Hay...
Momentos difíciles en la vida... Momentos que saben a hiel... Momentos que desearías no tener que vivir o no tener que enfrentar... En los que quisieras resolver las cosas de otra manera o que la situación fuera diferente... Pero no te queda más remedio que hacer lo que debes... Y esperar que todo salga lo mejor posible...
Lo que no podemos es dejar que el miedo nos frene, que nos paralice hasta el punto de no actuar... En esta situación personal que ahora estoy viviendo, tengo que admitir que he sufrido, que he querido huir y que me he pasado gran parte del tiempo en negación... Anhelando que nunca hubiera pasado... Pero entendí que es como decía Séneca: "La desdicha, a veces, es la ocasión de la virtud." Y confío en esas palabras, en que detrás de mi desdicha actual habrá virtud. Sé que un día esta desdicha actual será como abrir y cerrar, como voltear la página de un libro y quizás hasta la miraré con nostalgia de esa que fui en ese momento... ¿Quién sabe? Si hay algo que he aprendido en esta vida, es que es completamente impredescible, tanto, que a veces, hasta se te escapa de las manos...
Pero ¡ay de aquellos causantes de esta hiel! ¡Cuánto han herido mi corazón!
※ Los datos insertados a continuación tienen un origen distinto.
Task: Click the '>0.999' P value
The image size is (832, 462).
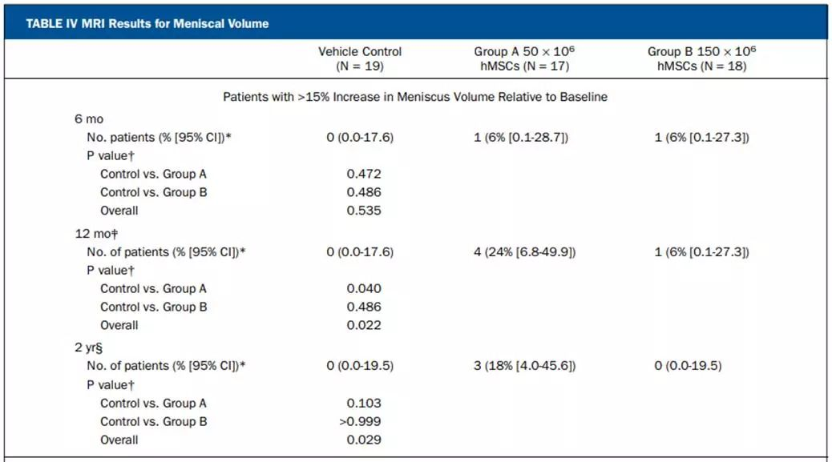Action: (361, 421)
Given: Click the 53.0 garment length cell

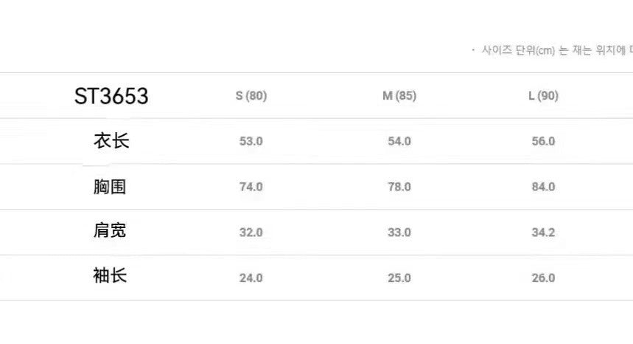Looking at the screenshot, I should click(251, 142).
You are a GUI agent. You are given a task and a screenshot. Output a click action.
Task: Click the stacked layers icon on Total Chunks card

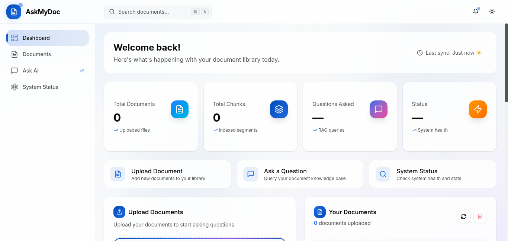[x=279, y=109]
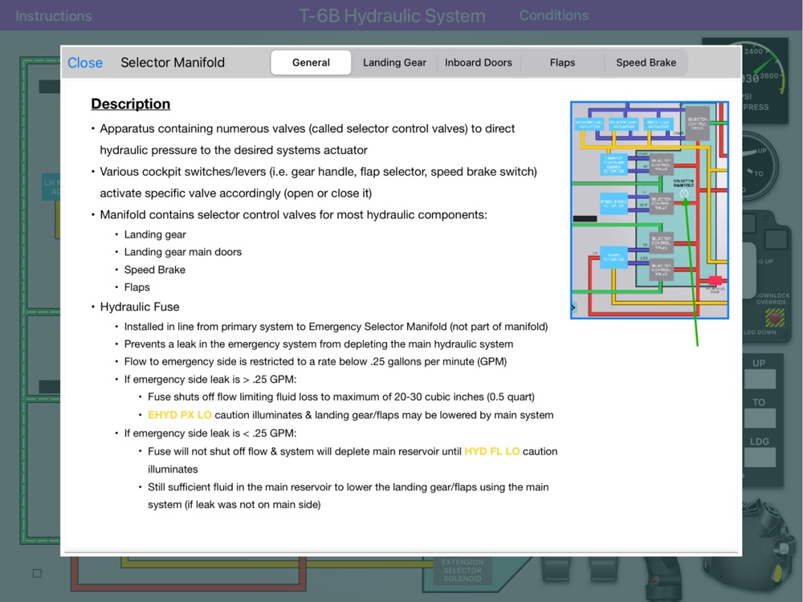
Task: Click the Extension Selector Solenoid block
Action: (x=463, y=571)
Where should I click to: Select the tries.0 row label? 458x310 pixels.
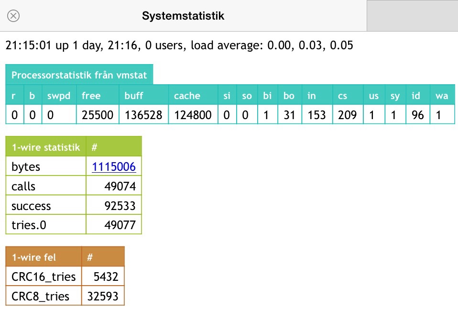pos(29,225)
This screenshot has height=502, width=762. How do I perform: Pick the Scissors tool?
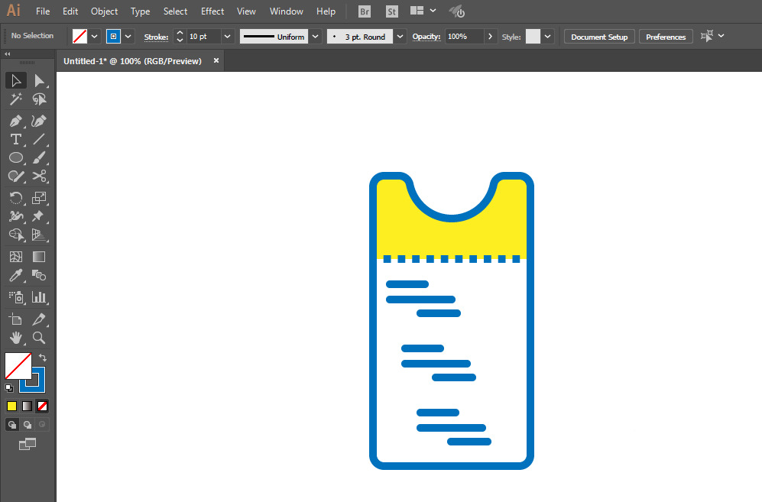39,176
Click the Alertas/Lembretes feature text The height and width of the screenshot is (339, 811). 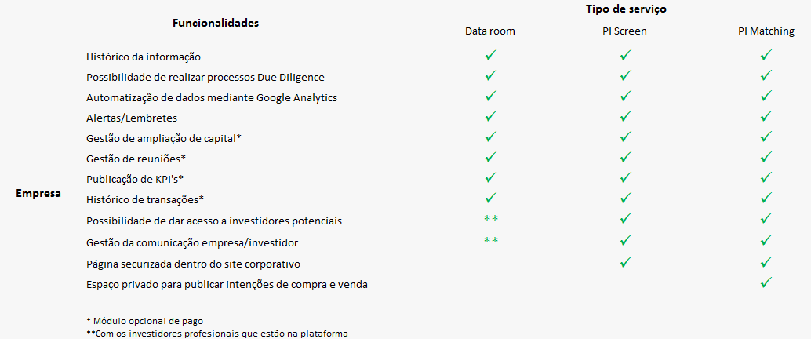point(132,118)
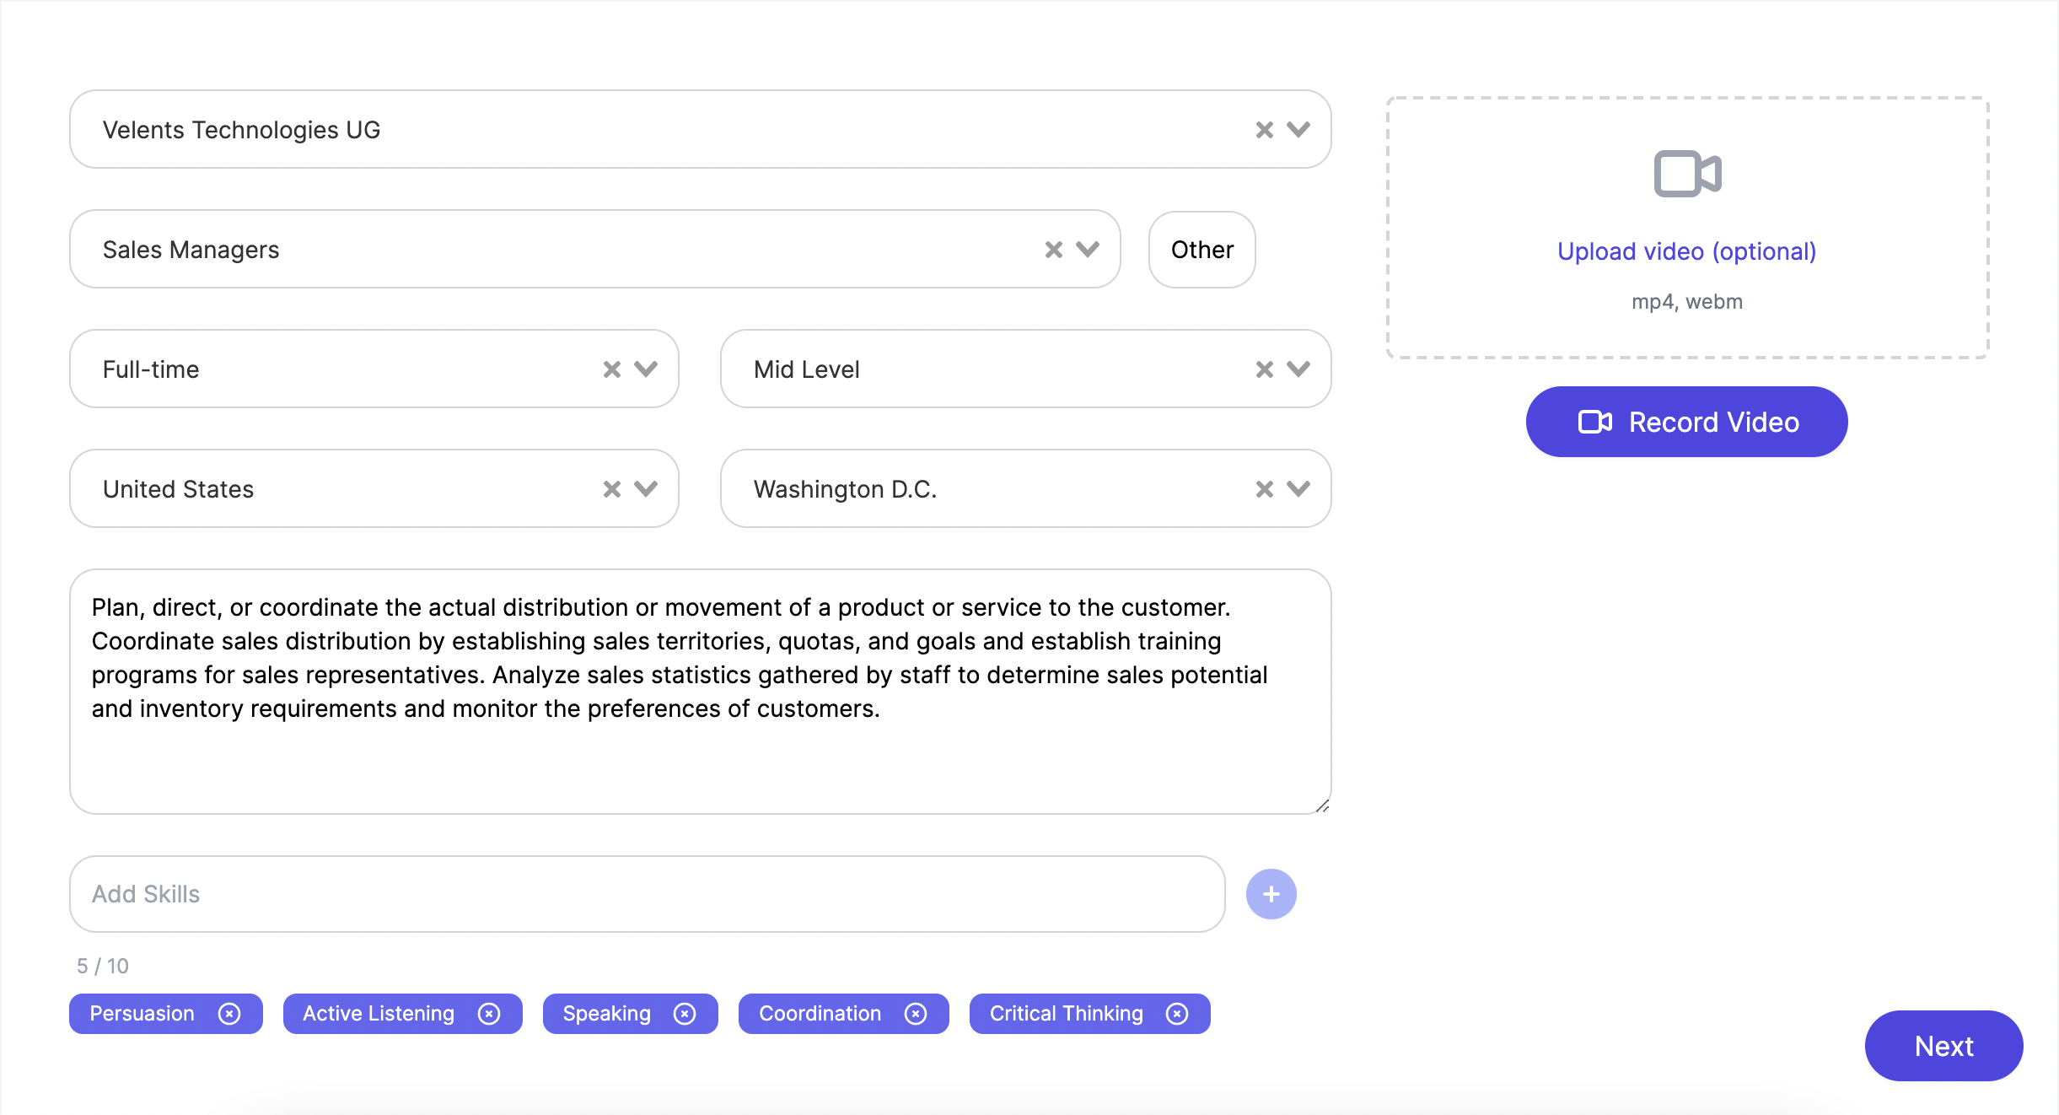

Una vez tras otra... Algo si les puedo prometer... Los dejaré atrás, porque al parecer no pueden hacer otra cosa que no sea dañarme... Lastimarme, actuar ante mí como víctimas, cuando son los implacables victimarios... Y no, no me considero víctima de ellos más... Sobrevolaré todo eso y lograré estar en paz... Porque lo sé... Dios está en la lluvia... Él me da la tempestad, pero también me da la paz.